## What this task involves
Return only what lies between the first line of the entries and the line containing "[Instagram] (388, 1060)", both lines included.

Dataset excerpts
*****
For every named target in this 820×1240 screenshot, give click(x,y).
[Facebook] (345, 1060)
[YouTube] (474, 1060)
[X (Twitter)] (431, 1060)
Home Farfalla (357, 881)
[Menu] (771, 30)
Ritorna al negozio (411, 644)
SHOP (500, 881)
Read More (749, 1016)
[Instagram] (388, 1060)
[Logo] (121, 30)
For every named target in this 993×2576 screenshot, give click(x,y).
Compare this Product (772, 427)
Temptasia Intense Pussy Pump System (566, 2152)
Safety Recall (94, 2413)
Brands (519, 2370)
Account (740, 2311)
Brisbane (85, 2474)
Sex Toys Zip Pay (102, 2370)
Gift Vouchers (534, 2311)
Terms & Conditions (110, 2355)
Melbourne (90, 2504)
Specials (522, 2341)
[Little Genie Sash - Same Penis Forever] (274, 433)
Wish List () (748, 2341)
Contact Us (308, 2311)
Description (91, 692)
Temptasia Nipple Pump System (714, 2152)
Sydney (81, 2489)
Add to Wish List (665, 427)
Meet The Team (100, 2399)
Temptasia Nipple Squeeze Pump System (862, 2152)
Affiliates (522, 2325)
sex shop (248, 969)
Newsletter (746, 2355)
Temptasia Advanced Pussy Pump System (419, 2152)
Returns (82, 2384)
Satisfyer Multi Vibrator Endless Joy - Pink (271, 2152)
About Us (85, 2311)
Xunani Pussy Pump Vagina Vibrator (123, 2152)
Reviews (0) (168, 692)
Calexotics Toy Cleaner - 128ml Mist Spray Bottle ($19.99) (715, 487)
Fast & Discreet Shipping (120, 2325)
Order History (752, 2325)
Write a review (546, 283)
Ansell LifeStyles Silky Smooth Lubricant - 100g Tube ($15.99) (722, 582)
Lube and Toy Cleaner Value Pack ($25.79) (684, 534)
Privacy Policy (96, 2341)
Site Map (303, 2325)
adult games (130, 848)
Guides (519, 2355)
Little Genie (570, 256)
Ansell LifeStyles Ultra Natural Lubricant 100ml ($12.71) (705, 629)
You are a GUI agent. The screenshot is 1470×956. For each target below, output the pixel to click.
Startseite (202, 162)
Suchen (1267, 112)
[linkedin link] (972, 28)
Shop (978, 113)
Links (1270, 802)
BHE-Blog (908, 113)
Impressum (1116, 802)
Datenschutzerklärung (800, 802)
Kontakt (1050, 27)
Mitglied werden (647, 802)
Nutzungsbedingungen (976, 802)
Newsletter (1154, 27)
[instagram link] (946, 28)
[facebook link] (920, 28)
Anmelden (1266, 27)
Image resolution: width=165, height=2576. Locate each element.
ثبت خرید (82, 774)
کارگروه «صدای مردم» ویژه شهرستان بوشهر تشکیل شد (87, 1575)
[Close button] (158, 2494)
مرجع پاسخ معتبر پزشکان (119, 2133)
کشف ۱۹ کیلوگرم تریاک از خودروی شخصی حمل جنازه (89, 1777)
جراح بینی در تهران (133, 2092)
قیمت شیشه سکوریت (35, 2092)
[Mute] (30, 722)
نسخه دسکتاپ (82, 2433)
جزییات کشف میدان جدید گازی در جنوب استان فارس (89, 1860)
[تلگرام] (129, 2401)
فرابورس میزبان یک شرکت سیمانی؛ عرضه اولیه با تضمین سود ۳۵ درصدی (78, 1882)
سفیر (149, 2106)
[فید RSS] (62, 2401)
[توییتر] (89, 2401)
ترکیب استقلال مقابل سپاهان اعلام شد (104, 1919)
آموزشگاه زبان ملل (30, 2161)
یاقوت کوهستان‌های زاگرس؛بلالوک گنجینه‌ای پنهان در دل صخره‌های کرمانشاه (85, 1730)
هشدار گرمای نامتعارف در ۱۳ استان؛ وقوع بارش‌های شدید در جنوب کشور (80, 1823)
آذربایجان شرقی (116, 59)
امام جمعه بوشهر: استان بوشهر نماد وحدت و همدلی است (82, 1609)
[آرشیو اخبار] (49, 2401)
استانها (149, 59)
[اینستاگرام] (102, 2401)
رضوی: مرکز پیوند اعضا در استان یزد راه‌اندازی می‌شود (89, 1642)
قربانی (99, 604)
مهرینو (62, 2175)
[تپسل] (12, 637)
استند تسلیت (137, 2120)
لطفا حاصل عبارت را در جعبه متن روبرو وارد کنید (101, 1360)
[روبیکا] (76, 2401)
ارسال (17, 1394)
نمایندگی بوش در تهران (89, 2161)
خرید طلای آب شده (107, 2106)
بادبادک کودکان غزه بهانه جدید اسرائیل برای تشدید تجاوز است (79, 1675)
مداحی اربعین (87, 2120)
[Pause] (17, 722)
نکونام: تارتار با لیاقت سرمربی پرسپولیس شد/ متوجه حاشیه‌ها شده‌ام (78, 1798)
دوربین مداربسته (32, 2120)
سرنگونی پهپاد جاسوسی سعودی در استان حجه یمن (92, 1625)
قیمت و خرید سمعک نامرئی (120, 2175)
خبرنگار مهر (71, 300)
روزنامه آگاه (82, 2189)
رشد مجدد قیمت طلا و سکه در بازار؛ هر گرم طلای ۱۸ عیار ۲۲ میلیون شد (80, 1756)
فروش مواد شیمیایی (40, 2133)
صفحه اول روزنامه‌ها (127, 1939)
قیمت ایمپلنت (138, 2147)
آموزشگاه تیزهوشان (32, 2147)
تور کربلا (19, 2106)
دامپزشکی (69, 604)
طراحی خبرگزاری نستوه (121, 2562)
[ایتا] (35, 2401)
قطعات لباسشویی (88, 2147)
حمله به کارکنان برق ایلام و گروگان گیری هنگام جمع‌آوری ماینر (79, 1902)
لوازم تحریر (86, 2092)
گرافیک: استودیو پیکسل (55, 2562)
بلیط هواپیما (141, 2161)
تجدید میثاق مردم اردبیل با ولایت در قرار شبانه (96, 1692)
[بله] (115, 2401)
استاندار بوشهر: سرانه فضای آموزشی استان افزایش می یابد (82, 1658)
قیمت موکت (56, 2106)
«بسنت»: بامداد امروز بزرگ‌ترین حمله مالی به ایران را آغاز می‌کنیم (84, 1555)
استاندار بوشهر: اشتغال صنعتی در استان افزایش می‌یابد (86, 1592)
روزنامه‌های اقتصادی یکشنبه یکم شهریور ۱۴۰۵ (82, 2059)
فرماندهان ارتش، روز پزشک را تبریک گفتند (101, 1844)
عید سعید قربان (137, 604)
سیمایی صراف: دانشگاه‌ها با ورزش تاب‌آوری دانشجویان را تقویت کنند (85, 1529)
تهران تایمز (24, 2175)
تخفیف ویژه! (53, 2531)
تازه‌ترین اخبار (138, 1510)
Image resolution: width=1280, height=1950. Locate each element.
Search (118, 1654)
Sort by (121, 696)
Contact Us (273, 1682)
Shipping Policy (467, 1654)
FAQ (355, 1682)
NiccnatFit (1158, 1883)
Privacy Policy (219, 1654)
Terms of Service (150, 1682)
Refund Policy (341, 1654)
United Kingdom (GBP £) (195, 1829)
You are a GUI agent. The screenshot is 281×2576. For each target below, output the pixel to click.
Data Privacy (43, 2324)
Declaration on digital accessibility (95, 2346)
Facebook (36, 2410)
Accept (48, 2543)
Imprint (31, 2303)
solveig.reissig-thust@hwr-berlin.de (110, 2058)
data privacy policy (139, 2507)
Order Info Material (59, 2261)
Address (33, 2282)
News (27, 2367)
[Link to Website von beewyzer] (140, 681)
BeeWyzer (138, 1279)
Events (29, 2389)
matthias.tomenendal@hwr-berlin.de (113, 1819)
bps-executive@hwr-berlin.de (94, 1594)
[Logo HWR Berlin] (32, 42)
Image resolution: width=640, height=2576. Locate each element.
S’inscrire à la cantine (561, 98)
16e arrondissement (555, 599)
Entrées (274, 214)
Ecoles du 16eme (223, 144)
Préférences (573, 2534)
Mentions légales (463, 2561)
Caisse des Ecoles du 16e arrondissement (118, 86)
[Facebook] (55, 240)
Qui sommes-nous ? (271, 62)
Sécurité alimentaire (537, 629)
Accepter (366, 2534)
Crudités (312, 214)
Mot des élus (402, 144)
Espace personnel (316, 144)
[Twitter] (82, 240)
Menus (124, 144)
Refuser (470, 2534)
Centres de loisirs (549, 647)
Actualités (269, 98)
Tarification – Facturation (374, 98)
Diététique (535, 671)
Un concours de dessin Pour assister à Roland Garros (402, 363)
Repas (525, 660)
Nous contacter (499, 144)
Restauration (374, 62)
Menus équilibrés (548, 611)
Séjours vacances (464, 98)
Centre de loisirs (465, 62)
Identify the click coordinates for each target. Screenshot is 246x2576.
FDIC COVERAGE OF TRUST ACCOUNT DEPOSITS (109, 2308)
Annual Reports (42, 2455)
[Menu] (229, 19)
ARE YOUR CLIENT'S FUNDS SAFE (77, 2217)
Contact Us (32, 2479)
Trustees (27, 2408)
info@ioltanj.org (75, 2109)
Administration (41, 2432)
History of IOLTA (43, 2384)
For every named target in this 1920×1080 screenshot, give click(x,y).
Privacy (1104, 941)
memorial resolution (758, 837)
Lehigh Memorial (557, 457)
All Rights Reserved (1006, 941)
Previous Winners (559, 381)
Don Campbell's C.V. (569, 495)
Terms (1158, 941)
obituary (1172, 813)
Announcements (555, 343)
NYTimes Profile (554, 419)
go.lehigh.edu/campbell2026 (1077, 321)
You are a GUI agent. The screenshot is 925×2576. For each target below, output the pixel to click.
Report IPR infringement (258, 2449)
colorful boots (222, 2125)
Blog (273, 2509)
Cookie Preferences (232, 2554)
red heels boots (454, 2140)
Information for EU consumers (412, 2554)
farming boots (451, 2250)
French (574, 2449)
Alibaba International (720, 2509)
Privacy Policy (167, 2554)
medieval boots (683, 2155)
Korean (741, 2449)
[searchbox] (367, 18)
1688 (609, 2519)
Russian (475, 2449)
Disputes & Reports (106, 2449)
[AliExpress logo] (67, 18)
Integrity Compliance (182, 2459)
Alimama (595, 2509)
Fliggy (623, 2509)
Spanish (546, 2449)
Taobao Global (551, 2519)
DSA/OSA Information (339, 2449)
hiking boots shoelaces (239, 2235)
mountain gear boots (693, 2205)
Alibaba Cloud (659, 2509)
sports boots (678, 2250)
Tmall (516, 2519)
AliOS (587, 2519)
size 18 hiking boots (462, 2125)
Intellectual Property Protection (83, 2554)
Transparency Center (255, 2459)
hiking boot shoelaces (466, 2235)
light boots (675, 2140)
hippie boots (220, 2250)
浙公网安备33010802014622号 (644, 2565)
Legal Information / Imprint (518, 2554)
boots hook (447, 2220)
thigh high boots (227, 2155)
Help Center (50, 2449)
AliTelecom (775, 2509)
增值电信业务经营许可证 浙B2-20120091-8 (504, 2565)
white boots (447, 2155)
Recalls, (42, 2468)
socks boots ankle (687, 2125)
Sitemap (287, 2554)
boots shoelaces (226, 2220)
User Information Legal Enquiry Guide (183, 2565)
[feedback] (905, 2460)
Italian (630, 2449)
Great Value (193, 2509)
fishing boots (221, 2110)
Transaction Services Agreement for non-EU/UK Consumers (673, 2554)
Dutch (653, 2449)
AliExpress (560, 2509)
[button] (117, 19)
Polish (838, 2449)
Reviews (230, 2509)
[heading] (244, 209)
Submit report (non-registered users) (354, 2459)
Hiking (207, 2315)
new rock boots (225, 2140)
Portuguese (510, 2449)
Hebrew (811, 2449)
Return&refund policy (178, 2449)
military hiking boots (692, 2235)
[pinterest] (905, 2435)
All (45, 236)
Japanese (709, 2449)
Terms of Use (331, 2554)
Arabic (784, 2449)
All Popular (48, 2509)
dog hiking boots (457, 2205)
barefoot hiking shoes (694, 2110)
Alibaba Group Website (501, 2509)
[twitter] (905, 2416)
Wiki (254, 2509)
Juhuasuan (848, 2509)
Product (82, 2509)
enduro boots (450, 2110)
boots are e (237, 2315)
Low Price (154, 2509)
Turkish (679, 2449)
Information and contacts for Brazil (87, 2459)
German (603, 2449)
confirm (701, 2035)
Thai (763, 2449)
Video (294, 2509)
*****
## Answer section
For every named target in this 820×1240 screenshot, give click(x,y).
[Facebook] (345, 1060)
[YouTube] (474, 1060)
[X (Twitter)] (431, 1060)
Home Farfalla (357, 881)
[Menu] (771, 30)
Ritorna al negozio (411, 644)
SHOP (500, 881)
Read More (749, 1016)
[Instagram] (388, 1060)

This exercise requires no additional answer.